- Title: After arraignment, Trump's lawyers have 'nothing to rely on' - legal analyst
- Date: 5th April 2023
- Summary: LARCHMONT, NEW YORK, UNITED STATES (APRIL 5, 2023) (REUTERS) (SOUNDBITE) (English) PROFESSOR OF LAW AT GEORGE WASHINGTON UNIVERSITY AND AUTHOR OF, "A RIGHT TO LIE? PRESIDENTS, OTHER LIARS AND THE FIRST AMENDMENT," CATHERINE ROSS, SAYING: "One of the rockier, grayer areas of this case is whether the state of New York can rely on a federal crime that the federal government h
- Embargoed: 19th April 2023 18:55
- Keywords: Catherine Ross GW Trump arraignment
- Location: NEW YORK + LARCHMONT, NEW YORK, UNITED STATES
- City: NEW YORK + LARCHMONT, NEW YORK, UNITED STATES
- Country: US
- Topics: Crime/Law/Justice,Judicial Process/Court Cases/Court Decisions,North America
- Reuters ID: LVA005312105042023RP1
- Aspect Ratio: 16:9
- Story Text: After former U.S. President Donald Trump pleaded not guilty in a Manhattan court to 34 felony counts of falsifying business records, he will have to make his way through the judicial process as he also wages a presidential campaign.

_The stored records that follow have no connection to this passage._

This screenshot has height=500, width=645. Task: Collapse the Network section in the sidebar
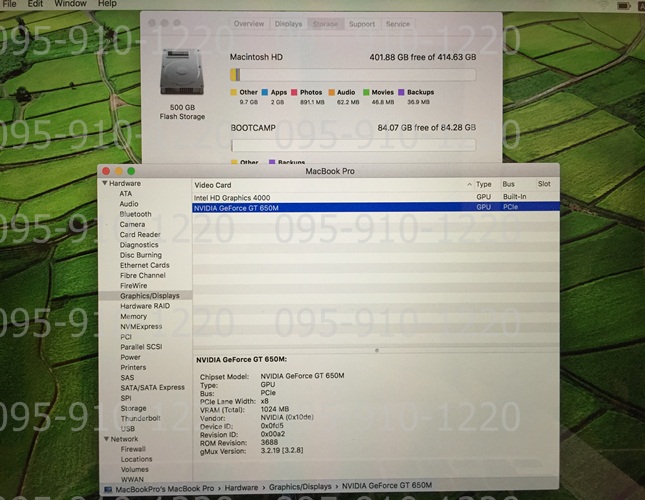[104, 439]
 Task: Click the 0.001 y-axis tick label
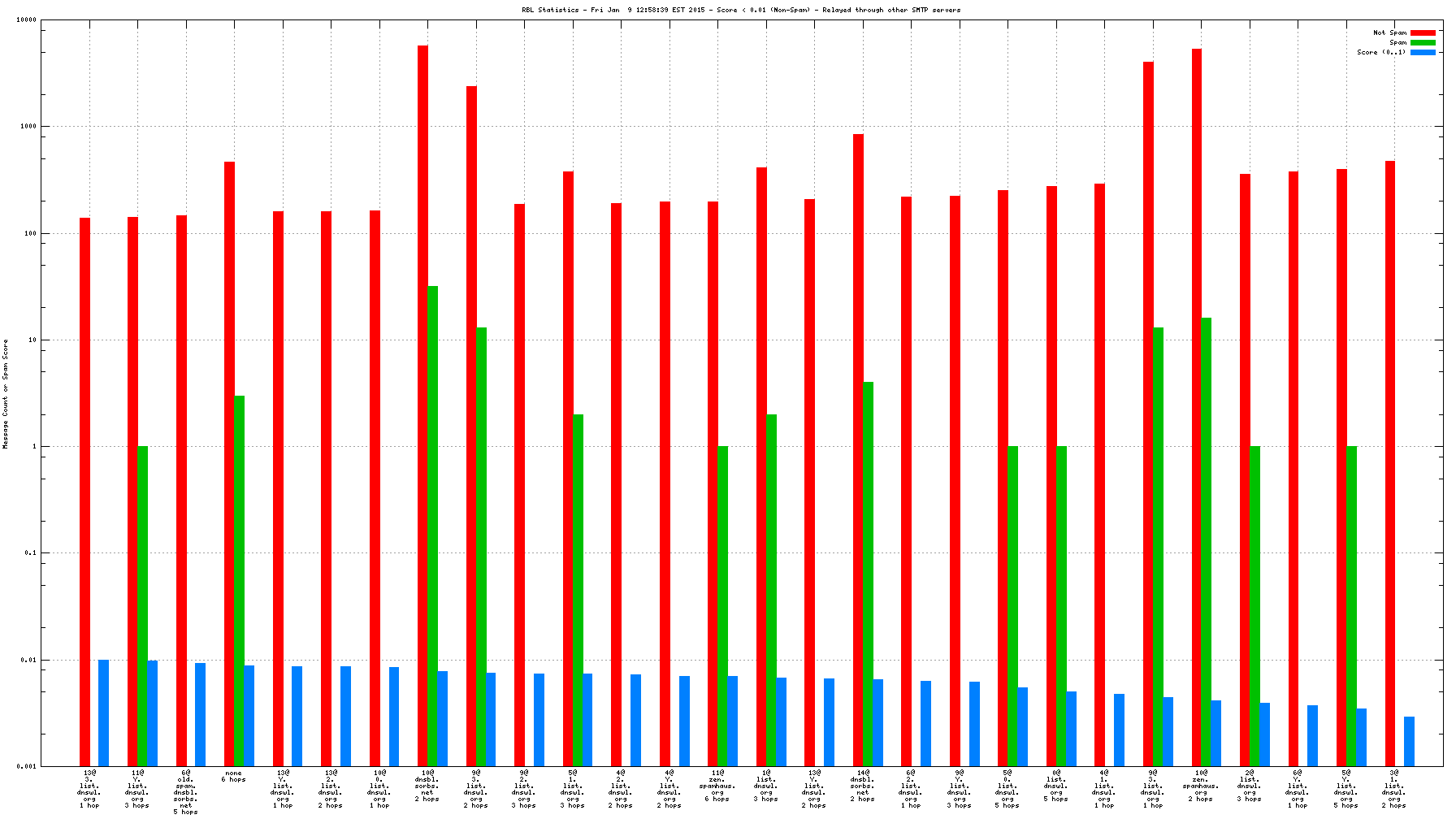27,766
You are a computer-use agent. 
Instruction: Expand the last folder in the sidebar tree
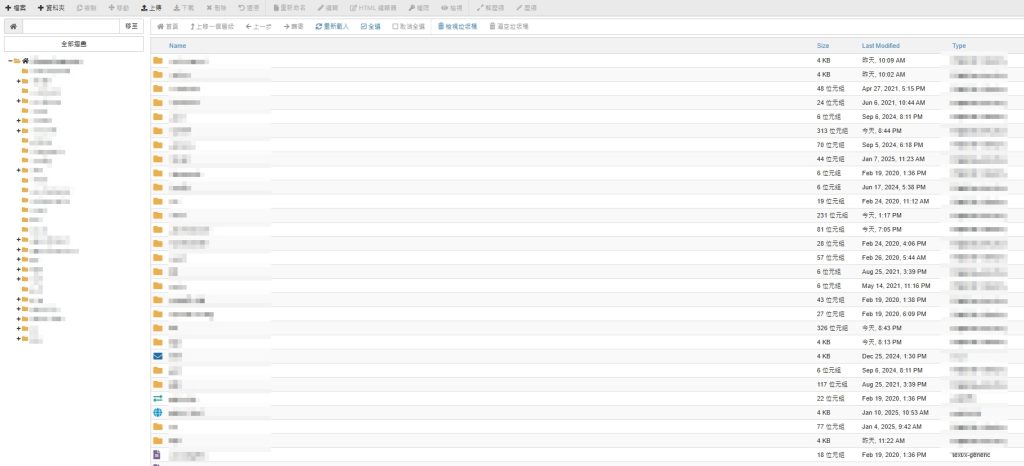pyautogui.click(x=18, y=339)
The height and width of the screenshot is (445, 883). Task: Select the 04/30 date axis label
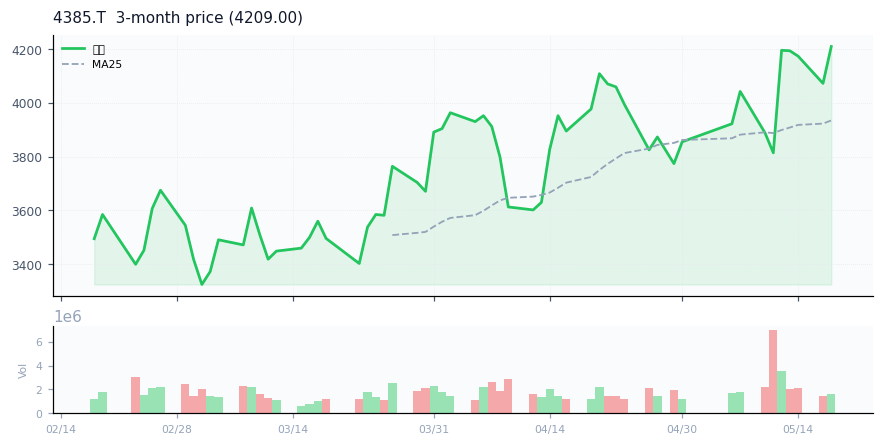pyautogui.click(x=682, y=430)
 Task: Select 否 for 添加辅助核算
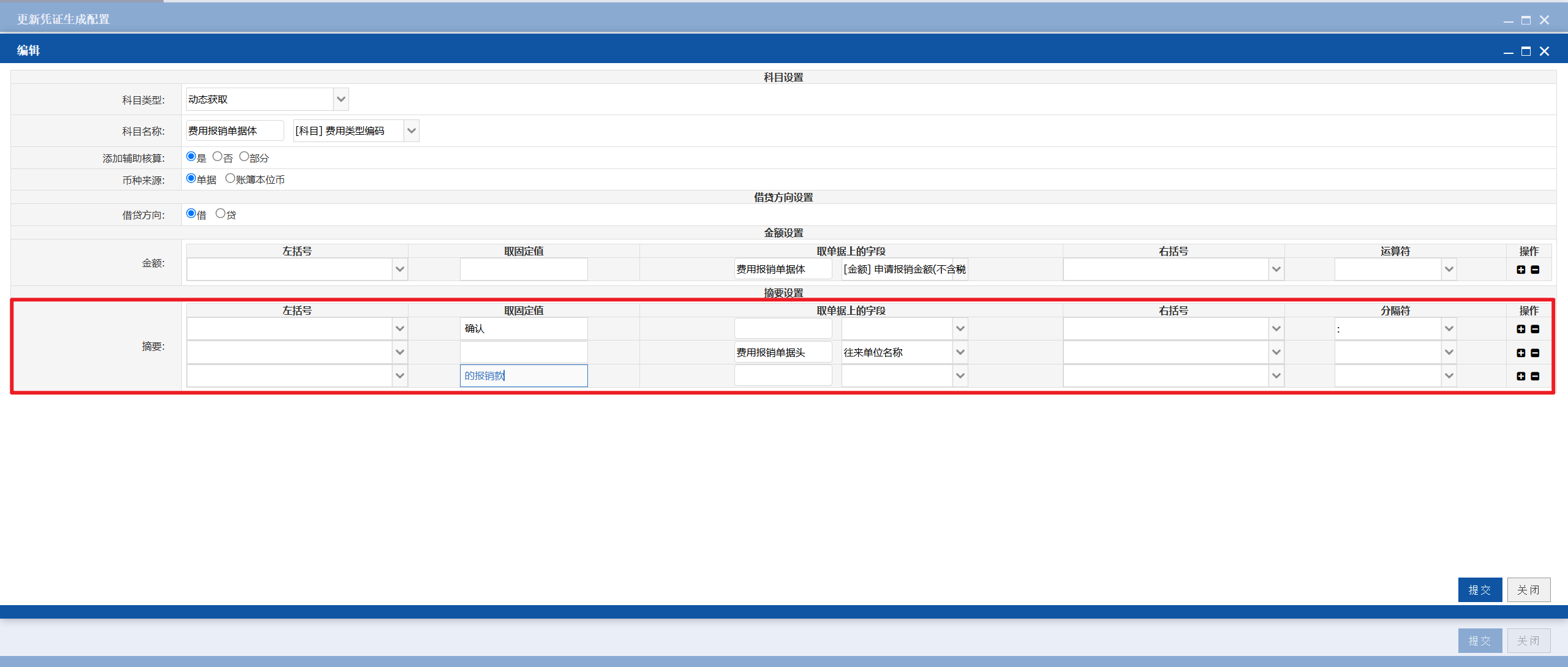217,157
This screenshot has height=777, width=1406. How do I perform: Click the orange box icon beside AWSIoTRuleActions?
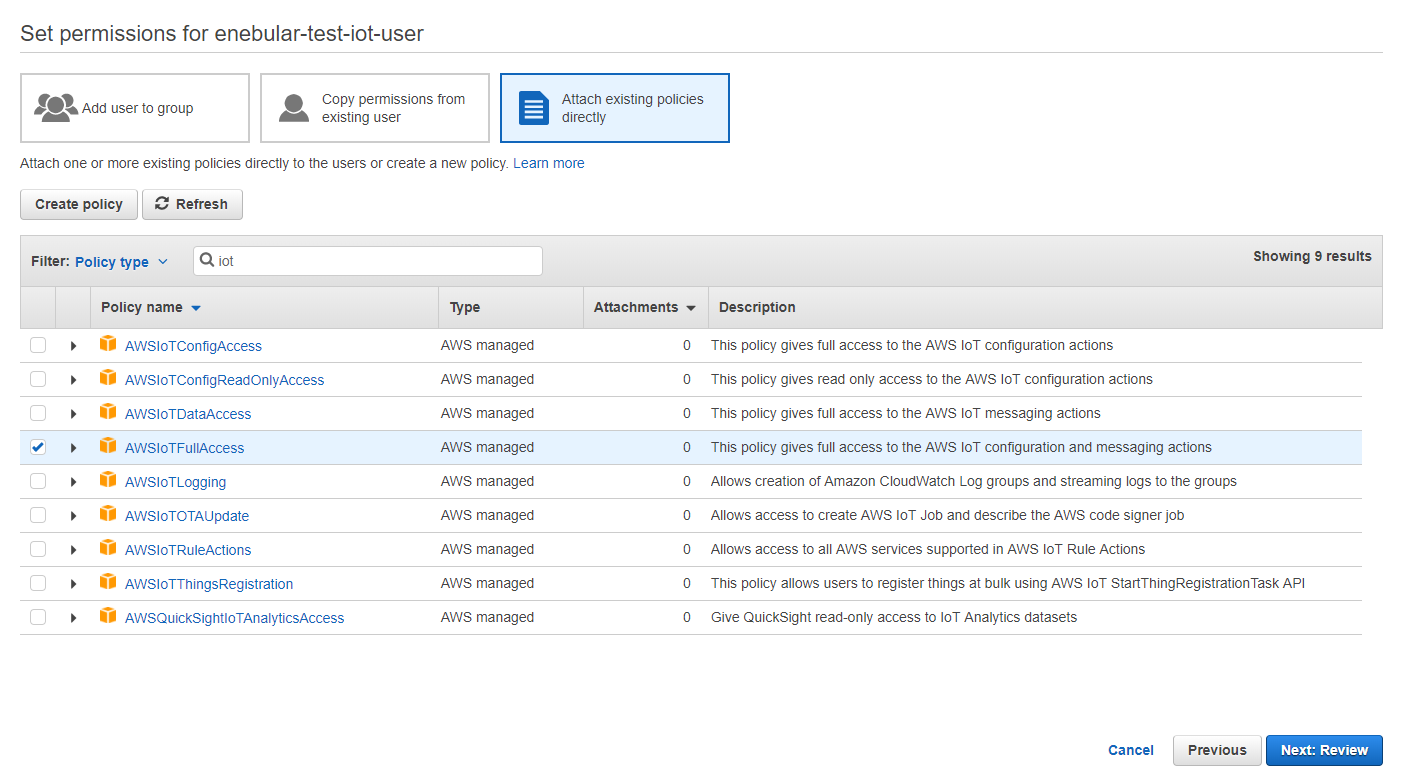pyautogui.click(x=108, y=548)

But according to one legal analyst, his defense has little work with, or is really just, "blowing air," as Catherine Ross, of George Washington University Law School, put it in an interview.
Trump has been accused him of orchestrating payments to two women before the 2016 election to suppress publication of their sexual encounters with him.
The two women in the case are adult film actress Stormy Daniels and former Playboy model Karen McDougal.
The grand jury convened by Bragg that indicted Trump heard evidence about a $130,000 payment made to Daniels in the waning days of the 2016 presidential campaign. Daniels has said she was paid to keep silent about a sexual encounter she had with Trump at a Lake Tahoe hotel in 2006.
"After the arraignment, Trump's lawyers came out and made a big fuss and said, 'nothing new, nothing new.' You know, 'this is just garbage.' They were just blowing air is the most polite way I can put it because they have really nothing on the law or the facts to rely on. They did not push back," said Ross, who is also the author of, "A Right to Lie?: Presidents, Other Liars, and the First Amendment."
Trump's lawyers, Ross went on, "should be very concerned."
While falsifying business records in New York on its own is a misdemeanor punishable by no more than one year in prison, it is elevated to a felony punishable by up to four years when done to advance or conceal another crime, such as election law violations.
"One of the rockier, grayer areas of this case is whether the state of New York can rely on a federal crime that the federal government has not prosecuted in order to show that there was a crime associated with the falsehood in the business records," Ross said. "And so what I think Bragg has done well is to build a multilayered indictment, that if a court says, 'you cannot rely on the federal crimes. We also have New York State crimes.' And there should be no doubt that New York State can link the business records violations to its own crimes and does not need to prosecute those crimes if it can provide evidence of the intent to commit the crimes. The crimes do not have to be completed If the business records falsehoods were created in order to try to accomplish a crime."
Trump described the New York prosecution as election interference.
Trump faces a separate criminal probe by a county prosecutor in Georgia into whether he unlawfully tried to overturn his 2020 election defeat in the state. He also faces two U.S. Justice Department investigations led by a special counsel into attempts to overturn the 2020 election results and his handling of classified documents after leaving office.
"So how do you get that kind of repeated alleged criminal? And sometimes you have to go with the narrower charge rather than the most dramatic charge," Ross said. "And Al Capone is a great example because they had documents about his tax violations and it was much harder to prove than he sent the shooters for the Valentine's Day massacre. So too, for some of the crimes in New York. This may be the opening wedge."